Isola hap­pily knuck­led down to rag­ging cars around a test track to eval­u­ate pro­to­type tyres for their com­fort and speed. He pro­gressed from test­ing Pirelli’s prod­ucts to de­sign­ing them, work­ing on a range of snow tyres for road cars. But his pas­sion for mo­tor­sport still burned, and he even­tu­ally steered him­self into the rac­ing depart­ment. His first line of work was de­sign­ing tyres for the FIA GT Cham­pi­onship, which brought him into con­tact with one of the engi­neer­ing leg­ends of the sport: Gior­gio As­canelli, formerly Ayr­ton Senna’s en­gi­neer at Mclaren, later, from 2007 to 2012, tech­ni­cal di­rec­tor at Toro Rosso.

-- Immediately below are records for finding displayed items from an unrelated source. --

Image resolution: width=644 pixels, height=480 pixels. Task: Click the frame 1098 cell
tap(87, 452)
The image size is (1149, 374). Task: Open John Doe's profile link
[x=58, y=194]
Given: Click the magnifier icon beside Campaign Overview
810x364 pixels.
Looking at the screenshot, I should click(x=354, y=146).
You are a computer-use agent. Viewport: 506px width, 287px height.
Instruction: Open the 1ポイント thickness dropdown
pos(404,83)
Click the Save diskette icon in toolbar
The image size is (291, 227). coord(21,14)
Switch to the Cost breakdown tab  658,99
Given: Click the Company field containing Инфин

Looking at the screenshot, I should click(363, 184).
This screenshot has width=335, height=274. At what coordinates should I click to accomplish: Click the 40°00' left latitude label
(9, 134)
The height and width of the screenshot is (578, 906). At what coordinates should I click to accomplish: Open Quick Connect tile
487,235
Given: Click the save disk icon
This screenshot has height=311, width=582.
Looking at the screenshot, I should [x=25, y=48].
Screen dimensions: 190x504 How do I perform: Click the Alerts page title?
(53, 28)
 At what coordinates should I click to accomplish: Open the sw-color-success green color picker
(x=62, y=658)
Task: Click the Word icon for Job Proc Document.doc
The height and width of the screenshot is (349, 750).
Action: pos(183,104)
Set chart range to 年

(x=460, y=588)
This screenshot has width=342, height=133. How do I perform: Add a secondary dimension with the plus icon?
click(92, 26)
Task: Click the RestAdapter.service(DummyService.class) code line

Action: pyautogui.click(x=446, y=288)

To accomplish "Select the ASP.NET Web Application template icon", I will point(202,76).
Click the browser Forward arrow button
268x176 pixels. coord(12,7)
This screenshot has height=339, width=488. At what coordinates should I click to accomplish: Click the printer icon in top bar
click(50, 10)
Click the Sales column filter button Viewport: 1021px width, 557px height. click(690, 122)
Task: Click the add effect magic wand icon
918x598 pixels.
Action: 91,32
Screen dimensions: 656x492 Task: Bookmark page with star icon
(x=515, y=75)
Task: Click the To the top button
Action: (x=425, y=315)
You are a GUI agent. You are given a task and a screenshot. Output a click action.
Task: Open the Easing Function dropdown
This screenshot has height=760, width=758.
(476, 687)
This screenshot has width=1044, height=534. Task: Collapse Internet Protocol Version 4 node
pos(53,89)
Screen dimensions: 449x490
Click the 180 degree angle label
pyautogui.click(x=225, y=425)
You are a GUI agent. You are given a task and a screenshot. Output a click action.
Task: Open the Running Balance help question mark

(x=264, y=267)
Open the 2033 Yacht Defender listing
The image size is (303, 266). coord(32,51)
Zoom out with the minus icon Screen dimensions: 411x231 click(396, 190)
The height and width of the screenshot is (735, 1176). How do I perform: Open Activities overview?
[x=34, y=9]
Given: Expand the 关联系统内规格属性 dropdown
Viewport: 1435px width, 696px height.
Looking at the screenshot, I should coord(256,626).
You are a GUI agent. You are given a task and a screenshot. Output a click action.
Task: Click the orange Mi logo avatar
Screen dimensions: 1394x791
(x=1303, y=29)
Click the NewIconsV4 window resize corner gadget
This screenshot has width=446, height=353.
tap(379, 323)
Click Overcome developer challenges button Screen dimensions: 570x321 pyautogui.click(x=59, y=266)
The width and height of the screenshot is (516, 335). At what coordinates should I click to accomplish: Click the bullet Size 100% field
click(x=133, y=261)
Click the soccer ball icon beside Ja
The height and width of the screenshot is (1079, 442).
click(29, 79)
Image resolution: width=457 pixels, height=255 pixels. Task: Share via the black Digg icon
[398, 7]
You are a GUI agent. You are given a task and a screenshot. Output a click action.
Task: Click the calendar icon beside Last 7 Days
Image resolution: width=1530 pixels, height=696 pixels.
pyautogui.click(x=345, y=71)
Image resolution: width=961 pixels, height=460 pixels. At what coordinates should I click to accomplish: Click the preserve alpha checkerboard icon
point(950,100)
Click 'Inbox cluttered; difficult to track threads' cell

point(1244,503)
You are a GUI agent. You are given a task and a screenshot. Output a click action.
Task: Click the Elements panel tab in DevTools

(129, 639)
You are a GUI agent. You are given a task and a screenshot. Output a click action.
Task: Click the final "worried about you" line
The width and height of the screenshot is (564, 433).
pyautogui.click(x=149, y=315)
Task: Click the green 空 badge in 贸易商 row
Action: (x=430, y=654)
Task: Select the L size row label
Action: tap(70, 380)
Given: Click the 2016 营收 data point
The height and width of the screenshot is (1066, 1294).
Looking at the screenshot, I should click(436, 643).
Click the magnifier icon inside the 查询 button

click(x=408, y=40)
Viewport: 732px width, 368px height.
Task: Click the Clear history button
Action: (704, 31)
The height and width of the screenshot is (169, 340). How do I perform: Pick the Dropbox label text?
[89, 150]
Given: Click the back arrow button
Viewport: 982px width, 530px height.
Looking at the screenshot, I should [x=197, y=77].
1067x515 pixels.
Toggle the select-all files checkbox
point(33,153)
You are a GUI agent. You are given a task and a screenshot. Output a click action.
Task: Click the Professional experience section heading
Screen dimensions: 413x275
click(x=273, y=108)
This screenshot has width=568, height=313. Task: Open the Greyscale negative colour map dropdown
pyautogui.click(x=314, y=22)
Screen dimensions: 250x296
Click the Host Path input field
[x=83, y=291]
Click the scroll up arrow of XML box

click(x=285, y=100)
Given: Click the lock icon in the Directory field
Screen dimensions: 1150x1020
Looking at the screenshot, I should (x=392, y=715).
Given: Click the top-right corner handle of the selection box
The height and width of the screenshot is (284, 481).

But in the early 2000s, As­canelli was over­see­ing Maserati’s MC12 sportscar project, which ran on Pirelli rub­ber de­signed by Isola.“i learned a lot in those years work­ing with Gior­gio,” Isola main­tains. “He was tough some­times, but had a lot of ex­pe­ri­ence and we won the cham­pi­onship to­gether.”

At the end of their as­so­ci­a­tion with sportscars, Pirelli switched to ral­ly­ing, be­com­ing sole tyre sup­plier to the

FIA World Rally Cham­pi­onship from 2008-10. They then de­vel­oped tyres for the GP3 se­ries as a pre­cur­sor to be­com­ing sole sup­plier for GP2 and F1 from 2011, fol­low­ing the de­par­ture of Bridge­stone. So now, Isola’s day job en­com­passes all as­pects of Pirelli’s F1 op­er­a­tion – but that doesn’t mean he puts his feet up once he re­turns home from a grand prix. In­stead he works night shifts as a vol­un­teer am­bu­lance driver. It’s a job he’s been do­ing for nearly three decades.

“Over the years I’ve be­come pas­sion­ate about the work,” he says. “The more time I spent driv­ing the am­bu­lance, the more I re­alised it’s a job that needs spe­cific train­ing. You have four medics, plus the in­jured per­son and fam­ily mem­bers, so you are re­spon­si­ble for the safety of up to seven peo­ple and you need to be very fluid with your driv­ing, oth­er­wise you can cause ad­di­tional dam­age to the pa­tient. You have to re­spect the traf­fic laws – if you kill some­one be­cause you don’t re­spect the traf­fic lights, you are re­spon­si­ble – but ob­vi­ously in an emer­gency you still have to be quick. An am­bu­lance is heavy, there is equip­ment on board, so you need to un­der­stand the weight and how to brake and cor­ner in the best pos­si­ble way.”

With all this in mind, Isola de­signed a course to train am­bu­lance driv­ers that is now used by 100 in­struc­tors across the Lom­bardy re­gion of Italy, and up to 5,000 driv­ers have come through the pro­gramme. “Peo­ple with a nor­mal day job are obliged to vol­un­teer to drive one night shift a week,” he ex­plains. “And at week­ends 90 per cent of the am­bu­lance ser­vice are vol­un­teers. We start at 7pm and fin­ish at five in the morn­ing. There’s enough time after­wards to go home, take a shower and go to work.”

So the next time you’re in Mi­lan and see a flash­ing blue light whizzing past, take a mo­ment to think of the vol­un­teers who help out with this cru­cial ser­vice, even when they have hec­tic day jobs – such as run­ning Pirelli’s F1 tyre op­er­a­tion.